Pre-Divorce Planning

Pre-Divorce Planning

Run a copy of your credit report: Often-times when a person gets divorced, he/she discovers that his/her spouse has used that person’s name (and good credit) to secure loans, credit cards, etc. without that person’s knowledge. It is much better to find out about any unknown debts earlier rather than later. You can easily get a copy of your credit report for free off of the internet. Be sure you request that your report include addresses of all creditors. You may also consider signing up for a credit fraud protection service to alert you to activity on your credit report.

Open a PO Box: Control of information during divorce litigation is critical. If your spouse is able to intercept your mail, it will not only hinder your ability to gather information your lawyer needs, it may interfere with your lawyer’s ability to communicate with you. Setting up a separate P.O. Box and having your mail forwarded will save you a great deal of heartache.

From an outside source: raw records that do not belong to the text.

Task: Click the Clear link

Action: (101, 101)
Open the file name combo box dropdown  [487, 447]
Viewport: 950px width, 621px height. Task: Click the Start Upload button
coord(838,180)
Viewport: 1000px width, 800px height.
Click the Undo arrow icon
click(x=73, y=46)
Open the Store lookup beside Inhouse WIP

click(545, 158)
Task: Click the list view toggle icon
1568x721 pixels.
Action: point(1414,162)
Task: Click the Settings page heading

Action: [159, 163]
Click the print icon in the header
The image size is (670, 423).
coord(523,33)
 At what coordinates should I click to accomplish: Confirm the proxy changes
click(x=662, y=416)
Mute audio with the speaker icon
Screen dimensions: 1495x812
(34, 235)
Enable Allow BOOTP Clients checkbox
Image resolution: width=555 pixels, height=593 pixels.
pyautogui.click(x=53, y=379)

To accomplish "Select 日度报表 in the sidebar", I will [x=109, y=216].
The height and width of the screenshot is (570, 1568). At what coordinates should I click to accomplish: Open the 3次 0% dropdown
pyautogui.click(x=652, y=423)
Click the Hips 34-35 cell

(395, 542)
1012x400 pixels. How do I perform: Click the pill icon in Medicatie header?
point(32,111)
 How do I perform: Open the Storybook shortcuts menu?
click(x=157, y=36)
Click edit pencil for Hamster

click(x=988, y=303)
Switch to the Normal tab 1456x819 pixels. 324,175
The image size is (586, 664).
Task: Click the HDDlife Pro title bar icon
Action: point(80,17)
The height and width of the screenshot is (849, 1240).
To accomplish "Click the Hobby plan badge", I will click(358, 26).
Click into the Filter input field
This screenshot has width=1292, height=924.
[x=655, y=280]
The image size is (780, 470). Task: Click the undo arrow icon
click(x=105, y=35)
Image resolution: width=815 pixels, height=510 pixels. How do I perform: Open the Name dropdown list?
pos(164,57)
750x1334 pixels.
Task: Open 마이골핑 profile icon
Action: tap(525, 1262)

Change all passwords: Ever increasingly we find ourselves conducting our personal business on the internet. E-mails are exchanged. Bills are paid. Accounts are managed. To properly protect yourself, as soon as you know you will be filing for divorce, change every one of your passwords to something that your spouse will not be able to guess. If you are one of those people that only uses 2-3 passwords for everything, think of something new; preferably ones that include random letters and numbers.

Start carrying a calendar: I have found that slender week-at-glance type calendars work well. These calendars generally give you ample room to write and keep track of visits you or your spouse have with your child(ren), incidents between you and your spouse, appointments with your lawyer, court dates, etc.

Change your beneficiaries: You may be limited in what you are allowed to do until the marriage is dissolved, but make sure that your soon-to-be ex-spouse is not listed as the beneficiary on your life insurance policies, employee benefit plans, etc. You should also review your will to ensure that your estate goes to your intended beneficiaries. If you don’t have a will, you should get at least a simple will because, if you die before the divorce is final, your spouse will probably inherit the lion’s share of your estate.

Take down all social networking sites, websites, etc.: The interconnected world we live in makes it very easy to learn all sorts of information about a person. One of the first things I do whenever I get a new divorce case is immediately run Google search of the opposing party. You would be amazed what I have found. There is no reason to make it easy for your spouse’s attorney to mine such data about you. If you have a blog, MySpace, Facebook, or any other such web page, take it down immediately. Even if there is nothing particularly damning on it, your spouse may have your password and be able to log into the page and make changes to besmirch your reputation.

Open a separate checking account: Most married couples have joint bank accounts, which means that both parties have equal access to the accounts. Nevertheless, people regularly come into my office and are surprised to find that their spouse has raided the account and absconded with all of the contents. Protect yourself by opening a separate account and withdrawing one-half of the proceeds of the joint accounts to give you something to live on for a while. Keep in mind that if you withdraw the entire account, you will most likely have to repay your spouse for his/her share. Additionally, it is usually a good idea to open the account at a different bank than the one at which you and your spouse have historically done business. Smalltown banks have a tendency to get to know the parties as a couple and, in spite of laws to the contrary, routinely give out information to opposing parties because they are not aware of the pending divorce.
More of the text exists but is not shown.